## Records from a collection:

----------------------------------------

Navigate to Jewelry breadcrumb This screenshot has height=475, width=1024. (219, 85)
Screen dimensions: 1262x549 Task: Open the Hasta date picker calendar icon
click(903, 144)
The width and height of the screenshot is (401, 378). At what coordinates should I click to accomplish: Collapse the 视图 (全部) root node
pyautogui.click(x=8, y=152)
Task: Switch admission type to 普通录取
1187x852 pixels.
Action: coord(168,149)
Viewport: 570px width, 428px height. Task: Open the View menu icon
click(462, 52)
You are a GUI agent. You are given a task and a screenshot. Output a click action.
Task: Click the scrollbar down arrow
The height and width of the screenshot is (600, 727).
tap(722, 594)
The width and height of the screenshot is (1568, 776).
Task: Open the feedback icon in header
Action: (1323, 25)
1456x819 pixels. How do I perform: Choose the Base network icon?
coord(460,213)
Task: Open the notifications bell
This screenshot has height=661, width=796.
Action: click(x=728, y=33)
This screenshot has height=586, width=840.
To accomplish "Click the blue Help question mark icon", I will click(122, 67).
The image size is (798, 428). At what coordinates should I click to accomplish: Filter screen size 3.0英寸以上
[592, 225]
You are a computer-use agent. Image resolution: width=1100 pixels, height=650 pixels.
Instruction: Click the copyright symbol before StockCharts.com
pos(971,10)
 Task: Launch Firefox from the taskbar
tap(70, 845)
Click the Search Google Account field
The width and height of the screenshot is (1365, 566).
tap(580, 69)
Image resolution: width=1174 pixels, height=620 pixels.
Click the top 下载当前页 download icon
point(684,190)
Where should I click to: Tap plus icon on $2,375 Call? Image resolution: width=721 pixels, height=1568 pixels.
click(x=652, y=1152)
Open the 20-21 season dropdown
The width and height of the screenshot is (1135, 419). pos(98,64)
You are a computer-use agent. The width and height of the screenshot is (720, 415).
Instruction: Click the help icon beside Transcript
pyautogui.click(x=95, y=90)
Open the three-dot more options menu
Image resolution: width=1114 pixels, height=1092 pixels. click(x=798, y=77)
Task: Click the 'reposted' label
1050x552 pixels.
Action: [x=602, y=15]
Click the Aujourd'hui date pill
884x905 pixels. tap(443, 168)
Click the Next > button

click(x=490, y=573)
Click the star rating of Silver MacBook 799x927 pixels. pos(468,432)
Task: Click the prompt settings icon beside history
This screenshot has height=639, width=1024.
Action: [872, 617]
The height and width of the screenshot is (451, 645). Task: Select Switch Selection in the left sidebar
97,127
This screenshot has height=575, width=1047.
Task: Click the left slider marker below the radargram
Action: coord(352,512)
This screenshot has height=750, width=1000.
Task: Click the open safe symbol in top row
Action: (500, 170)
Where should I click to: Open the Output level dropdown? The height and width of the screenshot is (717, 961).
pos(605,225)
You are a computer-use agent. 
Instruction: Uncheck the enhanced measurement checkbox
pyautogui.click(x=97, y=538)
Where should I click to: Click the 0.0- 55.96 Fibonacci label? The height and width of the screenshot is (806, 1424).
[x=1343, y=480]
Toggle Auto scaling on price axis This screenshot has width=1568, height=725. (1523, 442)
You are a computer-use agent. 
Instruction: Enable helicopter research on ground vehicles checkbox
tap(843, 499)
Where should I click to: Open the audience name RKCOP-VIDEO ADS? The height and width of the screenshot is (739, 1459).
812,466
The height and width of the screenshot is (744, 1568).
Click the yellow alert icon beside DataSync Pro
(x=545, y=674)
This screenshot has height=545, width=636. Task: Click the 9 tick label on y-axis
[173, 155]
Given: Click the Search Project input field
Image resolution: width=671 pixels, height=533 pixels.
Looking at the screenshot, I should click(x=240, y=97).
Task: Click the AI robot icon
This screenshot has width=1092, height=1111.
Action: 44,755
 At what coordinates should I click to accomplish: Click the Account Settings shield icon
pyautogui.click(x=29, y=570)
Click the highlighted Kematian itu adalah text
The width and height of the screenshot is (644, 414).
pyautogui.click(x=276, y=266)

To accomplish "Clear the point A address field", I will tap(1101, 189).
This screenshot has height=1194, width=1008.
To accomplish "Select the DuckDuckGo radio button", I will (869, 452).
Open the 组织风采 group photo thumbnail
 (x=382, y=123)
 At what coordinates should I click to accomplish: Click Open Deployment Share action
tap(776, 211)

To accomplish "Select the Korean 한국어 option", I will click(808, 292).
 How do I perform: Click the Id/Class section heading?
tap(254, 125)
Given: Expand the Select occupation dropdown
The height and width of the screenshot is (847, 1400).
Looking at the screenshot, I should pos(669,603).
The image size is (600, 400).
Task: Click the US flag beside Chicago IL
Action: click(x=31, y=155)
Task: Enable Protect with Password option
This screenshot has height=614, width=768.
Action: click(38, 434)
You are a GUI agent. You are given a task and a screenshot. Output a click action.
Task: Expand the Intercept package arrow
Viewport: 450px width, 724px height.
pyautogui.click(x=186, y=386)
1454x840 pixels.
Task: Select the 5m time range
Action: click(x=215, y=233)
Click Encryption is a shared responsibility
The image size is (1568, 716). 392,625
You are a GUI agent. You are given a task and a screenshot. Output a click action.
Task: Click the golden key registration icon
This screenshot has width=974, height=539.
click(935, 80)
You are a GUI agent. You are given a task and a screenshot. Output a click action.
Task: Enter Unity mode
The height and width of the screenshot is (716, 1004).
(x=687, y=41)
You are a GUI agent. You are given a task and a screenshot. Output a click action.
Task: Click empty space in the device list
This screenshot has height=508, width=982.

----------------------------------------

## WHAT IS BEING ASKED:
Exactly as they appear above, write out all of the lines.

## COMPLETED EXERCISE:
Navigate to Jewelry breadcrumb This screenshot has height=475, width=1024. (219, 85)
Screen dimensions: 1262x549 Task: Open the Hasta date picker calendar icon
click(903, 144)
The width and height of the screenshot is (401, 378). At what coordinates should I click to accomplish: Collapse the 视图 (全部) root node
pyautogui.click(x=8, y=152)
Task: Switch admission type to 普通录取
1187x852 pixels.
Action: coord(168,149)
Viewport: 570px width, 428px height. Task: Open the View menu icon
click(462, 52)
You are a GUI agent. You are given a task and a screenshot. Output a click action.
Task: Click the scrollbar down arrow
The height and width of the screenshot is (600, 727).
tap(722, 594)
The width and height of the screenshot is (1568, 776).
Task: Open the feedback icon in header
Action: (1323, 25)
1456x819 pixels. How do I perform: Choose the Base network icon?
coord(460,213)
Task: Open the notifications bell
This screenshot has height=661, width=796.
Action: click(x=728, y=33)
This screenshot has height=586, width=840.
To accomplish "Click the blue Help question mark icon", I will click(122, 67).
The image size is (798, 428). At what coordinates should I click to accomplish: Filter screen size 3.0英寸以上
[592, 225]
You are a computer-use agent. Image resolution: width=1100 pixels, height=650 pixels.
Instruction: Click the copyright symbol before StockCharts.com
pos(971,10)
 Task: Launch Firefox from the taskbar
tap(70, 845)
Click the Search Google Account field
The width and height of the screenshot is (1365, 566).
tap(580, 69)
Image resolution: width=1174 pixels, height=620 pixels.
Click the top 下载当前页 download icon
point(684,190)
Where should I click to: Tap plus icon on $2,375 Call? Image resolution: width=721 pixels, height=1568 pixels.
click(x=652, y=1152)
Open the 20-21 season dropdown
The width and height of the screenshot is (1135, 419). pos(98,64)
You are a computer-use agent. The width and height of the screenshot is (720, 415).
Instruction: Click the help icon beside Transcript
pyautogui.click(x=95, y=90)
Open the three-dot more options menu
Image resolution: width=1114 pixels, height=1092 pixels. click(x=798, y=77)
Task: Click the 'reposted' label
1050x552 pixels.
Action: [x=602, y=15]
Click the Aujourd'hui date pill
884x905 pixels. tap(443, 168)
Click the Next > button

click(x=490, y=573)
Click the star rating of Silver MacBook 799x927 pixels. pos(468,432)
Task: Click the prompt settings icon beside history
This screenshot has height=639, width=1024.
Action: [872, 617]
The height and width of the screenshot is (451, 645). Task: Select Switch Selection in the left sidebar
97,127
This screenshot has height=575, width=1047.
Task: Click the left slider marker below the radargram
Action: coord(352,512)
This screenshot has height=750, width=1000.
Task: Click the open safe symbol in top row
Action: (500, 170)
Where should I click to: Open the Output level dropdown? The height and width of the screenshot is (717, 961).
pos(605,225)
You are a computer-use agent. 
Instruction: Uncheck the enhanced measurement checkbox
pyautogui.click(x=97, y=538)
Where should I click to: Click the 0.0- 55.96 Fibonacci label? The height and width of the screenshot is (806, 1424).
[x=1343, y=480]
Toggle Auto scaling on price axis This screenshot has width=1568, height=725. (1523, 442)
You are a computer-use agent. 
Instruction: Enable helicopter research on ground vehicles checkbox
tap(843, 499)
Where should I click to: Open the audience name RKCOP-VIDEO ADS? The height and width of the screenshot is (739, 1459).
812,466
The height and width of the screenshot is (744, 1568).
Click the yellow alert icon beside DataSync Pro
(x=545, y=674)
This screenshot has height=545, width=636. Task: Click the 9 tick label on y-axis
[173, 155]
Given: Click the Search Project input field
Image resolution: width=671 pixels, height=533 pixels.
Looking at the screenshot, I should click(x=240, y=97).
Task: Click the AI robot icon
This screenshot has width=1092, height=1111.
Action: 44,755
 At what coordinates should I click to accomplish: Click the Account Settings shield icon
pyautogui.click(x=29, y=570)
Click the highlighted Kematian itu adalah text
The width and height of the screenshot is (644, 414).
pyautogui.click(x=276, y=266)

To accomplish "Clear the point A address field", I will tap(1101, 189).
This screenshot has height=1194, width=1008.
To accomplish "Select the DuckDuckGo radio button", I will (869, 452).
Open the 组织风采 group photo thumbnail
 (x=382, y=123)
 At what coordinates should I click to accomplish: Click Open Deployment Share action
tap(776, 211)

To accomplish "Select the Korean 한국어 option", I will click(808, 292).
 How do I perform: Click the Id/Class section heading?
tap(254, 125)
Given: Expand the Select occupation dropdown
The height and width of the screenshot is (847, 1400).
Looking at the screenshot, I should pos(669,603).
The image size is (600, 400).
Task: Click the US flag beside Chicago IL
Action: click(x=31, y=155)
Task: Enable Protect with Password option
This screenshot has height=614, width=768.
Action: click(38, 434)
You are a GUI agent. You are given a task and a screenshot. Output a click action.
Task: Expand the Intercept package arrow
Viewport: 450px width, 724px height.
pyautogui.click(x=186, y=386)
1454x840 pixels.
Task: Select the 5m time range
Action: click(x=215, y=233)
Click Encryption is a shared responsibility
The image size is (1568, 716). 392,625
You are a GUI agent. You are given a task and a screenshot. Output a click action.
Task: Click the golden key registration icon
This screenshot has width=974, height=539.
click(935, 80)
You are a GUI agent. You are given a task and a screenshot. Output a click action.
Task: Enter Unity mode
The height and width of the screenshot is (716, 1004).
(x=687, y=41)
You are a GUI agent. You are given a task and a screenshot. Output a click action.
Task: Click empty space in the device list
This screenshot has height=508, width=982.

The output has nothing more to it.